Domenichino: The Last Communion of St Jerome


Domenico Zampieri ( Domenichino) 1581-1641
The Last Communion of St Jerome, 1614
Oil on canvas
cm. 419 x 256
The Vatican Museum, Vatican City


When pilgrims visit St Peter`s Basilica in Rome many go to venerate the tomb of Blessed Pope John XXIII.

He lies at the Altar of St Jerome.

The Altar of St Jerome, St Peters Basilica, Vatican


Above the body of the Blessed Pope and the altar is a copy of a masterpiece: Domenichino`s The Last Communion of St Jerome. The copy above the altar is a mosaic copy of 1730.

The original is in the Vatican Museums.

The aged saint receives communion from Saint Ephrem in the monastery of Bethlehem. Kneeling in the act of kissing the hand of the dying man is the profile of Saint Paula of Rome, one of the great Biblical scholar's favourite disciples

After it was excuted and for a long time thereafter it was regarded as one of the world`s masterpieces, surpassed only by Raphael`s The Transfiguration

The painting was seized by Napoleon. In the nineteenth century it was returned to the Vatican

It was commissioned from Domenichino by the Compagnia della Charità (Confraternity of Charity) for the main altar of the Church of San Girolamo della Carità in Rome in 1614.

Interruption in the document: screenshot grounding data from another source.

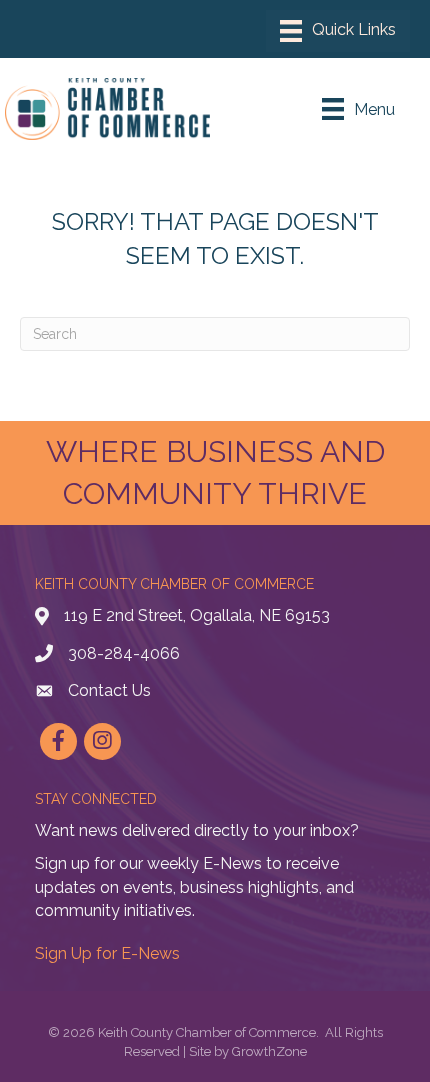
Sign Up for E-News (107, 953)
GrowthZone (269, 1051)
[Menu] (338, 31)
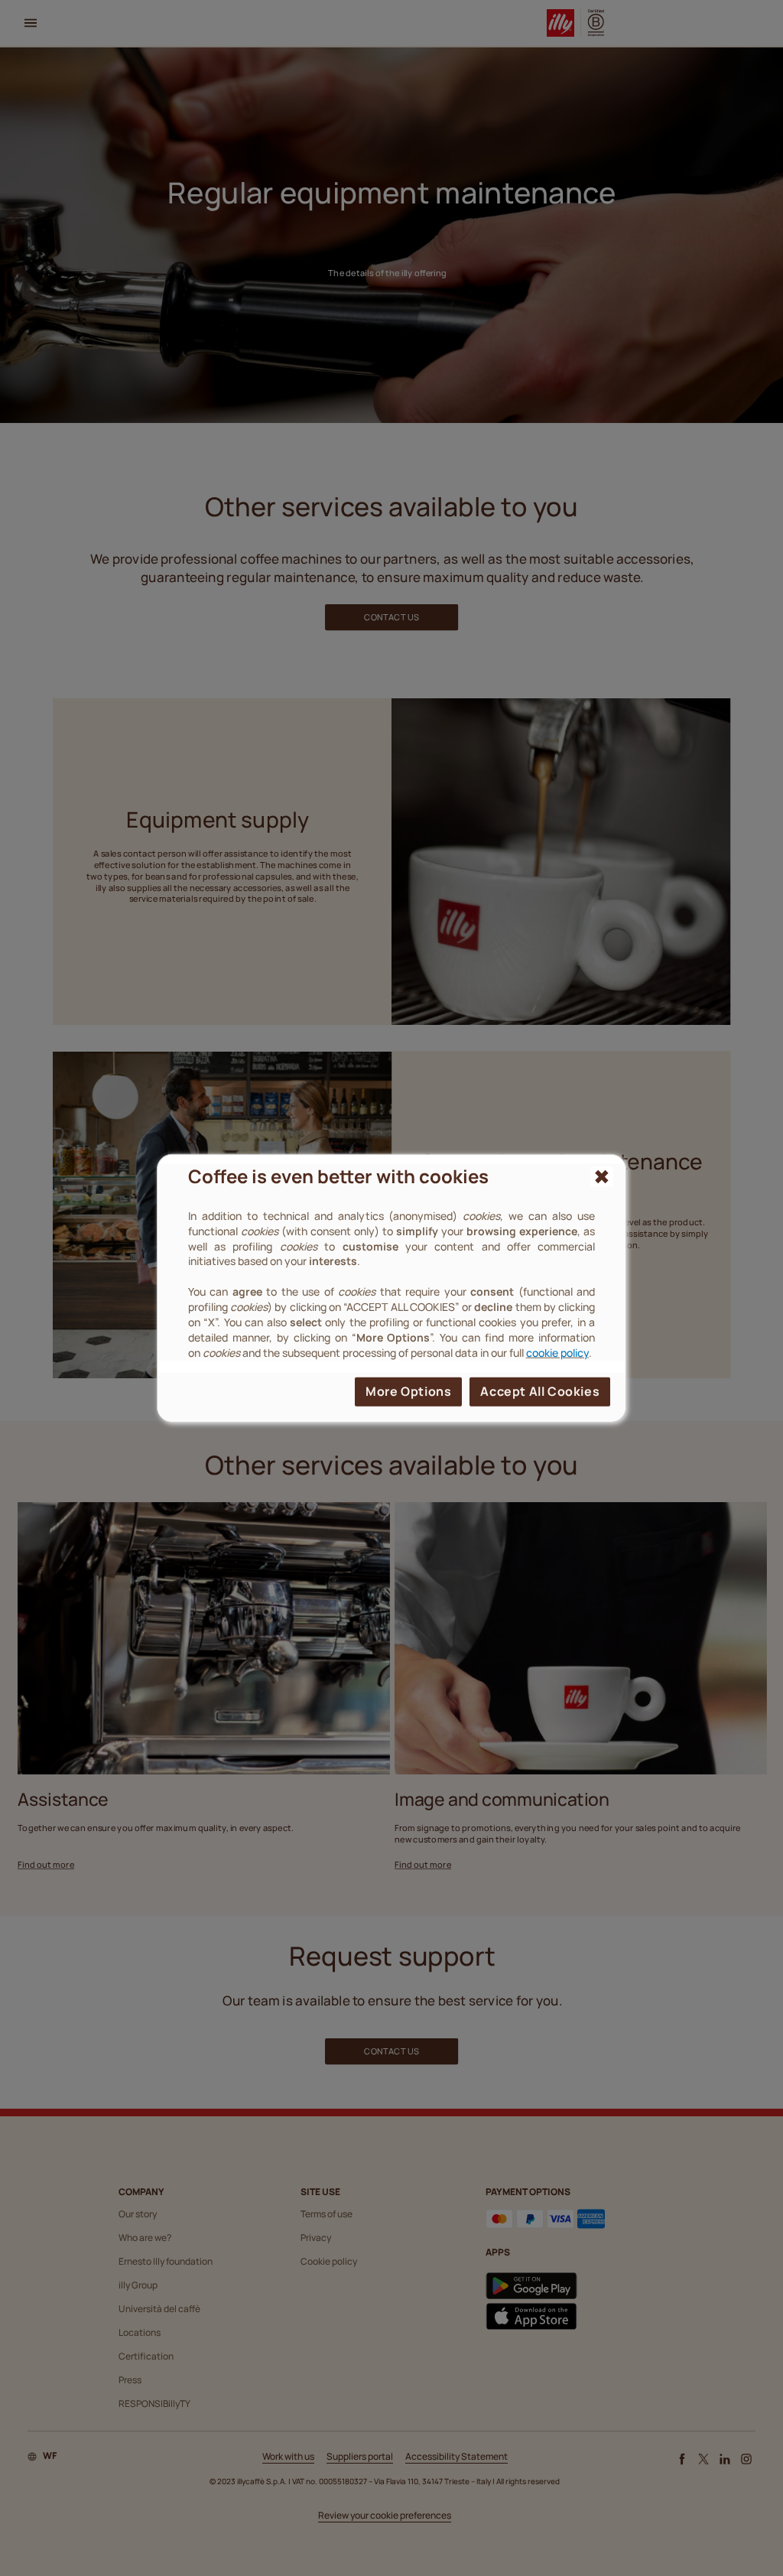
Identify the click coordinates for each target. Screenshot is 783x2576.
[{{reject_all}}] (602, 1177)
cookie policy (557, 1352)
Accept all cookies (539, 1390)
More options (408, 1390)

The Church reputedly was built on the site where St Jerome and his disciples lived in Rome in AD 382 and there had reputedly been a church on that site since the 4th Century,

The Confraternity was set up in 1551. Between 1551 and 1583 Saint Philip Neri played an active part in the life of the Confraternity and lived in St Jerome of Charity where the Congregation of the Oratory was created. The Church was the first centre of the pastoral activity of St Philip Neri. His initiation of the Forty Hours "Quarant`ore" took place at that Church. There was pressure to have an appropriate monument as St Philip Neri was due to be beatified as he was by Paul V in 1615

The Confraternity had many charitable functions in the Rome of that day particularly amongst prisoners.Clement VIII had provided in 1603 that on the Feast day of St Jerome, the Confraternity had the right to ask for and obtain the release of any prisoner condemned to death (apart from certain crimes). This right lasted until 1815

The commission was therefore an important one.

For Domenichino it was his first commission of an altarpiece for a high altar.

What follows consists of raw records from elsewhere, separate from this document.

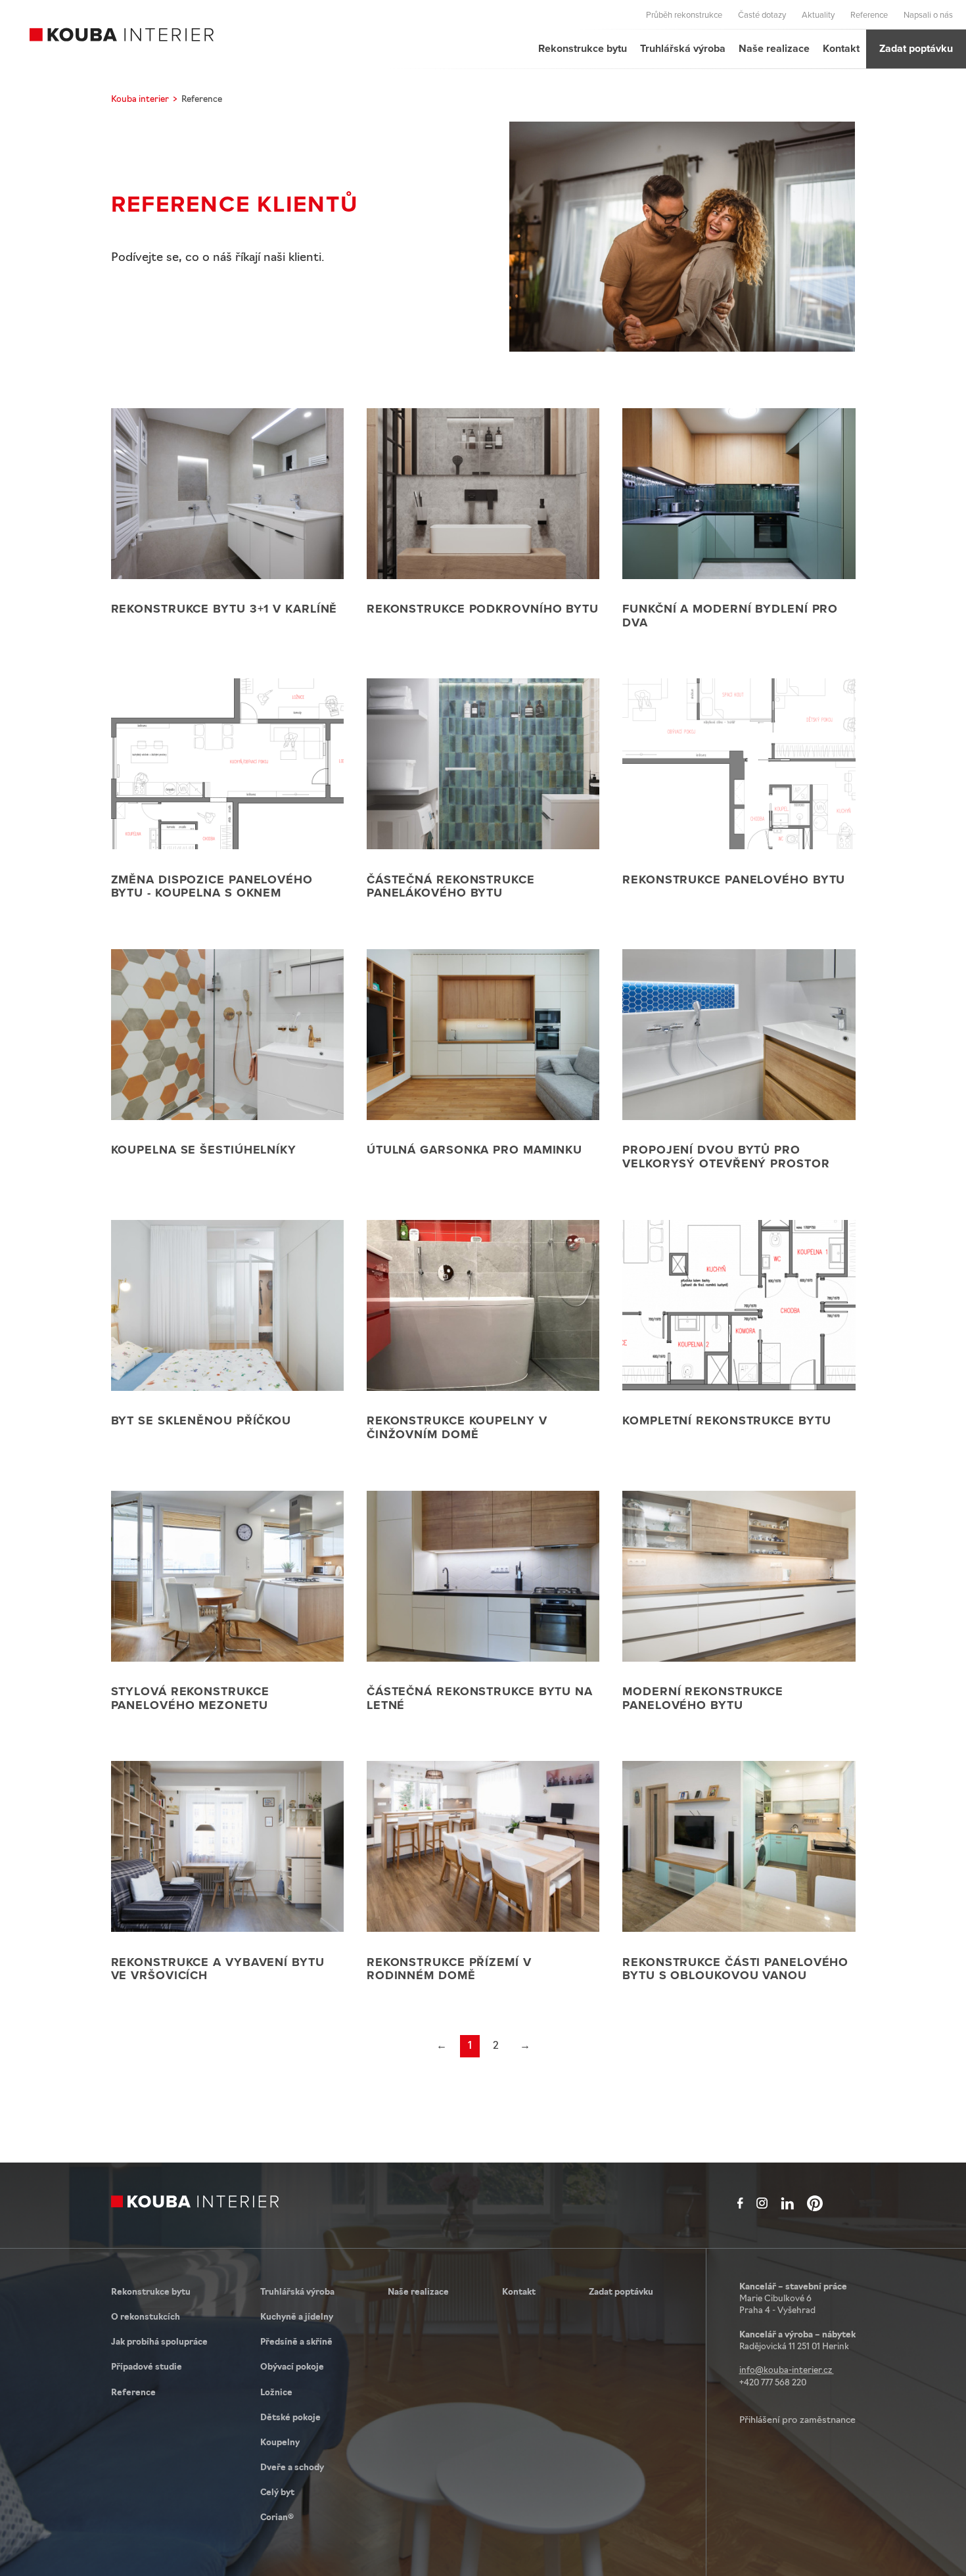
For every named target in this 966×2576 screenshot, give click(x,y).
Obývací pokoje (292, 2367)
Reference (869, 14)
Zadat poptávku (916, 48)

He did a great deal of preparation.

He visited Bologna to see the painting by Carracci (see below) which was on the same theme. He took drawings of it. This was later to bring about charges of plagiarism against him by a jealous rival.

A comparison between the versions by Domenichino and Carracci


The number of studies and preparatory drawings which he made were legion.

He consulted his friend Monsignor Agucchi a great deal about all aspects of the work

The result is a triumph of Counter Reformation Art.

Note:

- the central role of the Eucharist in the painting. In Carracci`s painting, the Eucharist is partially obscured

-both forms of the Eucharist are being held by priests: not so in Carracci`s version

-the story of the Last Communion of St Jerome is based on a medieval forgery which was exposed by Erasmus at the time of the reformation: Erasmus is ignored. Eventually nearly all of his works would be put on the Index

-the other central figure of St Jerome: the penitent, the celibate, the advocate of perpetual virginity, the scholar, the railer against heresy and heretics, the great translator and compiler of the Vulgate, the scholar, the great saint who acted in obedience to the Popes of his day, the monk, the ascetic

-the humility and piety of St Jerome kneeling before the Eucharist

2 comments:

  1. Poussin wrote:
    "Novelty in painting does not primarily mean a subject never previously seen, rather a new and beautiful arrangement and expression whereby the old and the commonplace becomes singular and new. Thus, the expressions and movements in Domenichino's Last Communion of St Jerome are quite different from those in Agostino Caracci's masterpiece."
    - I had come across this quote and was wanting to see the two images, so I was pleased to discover your post!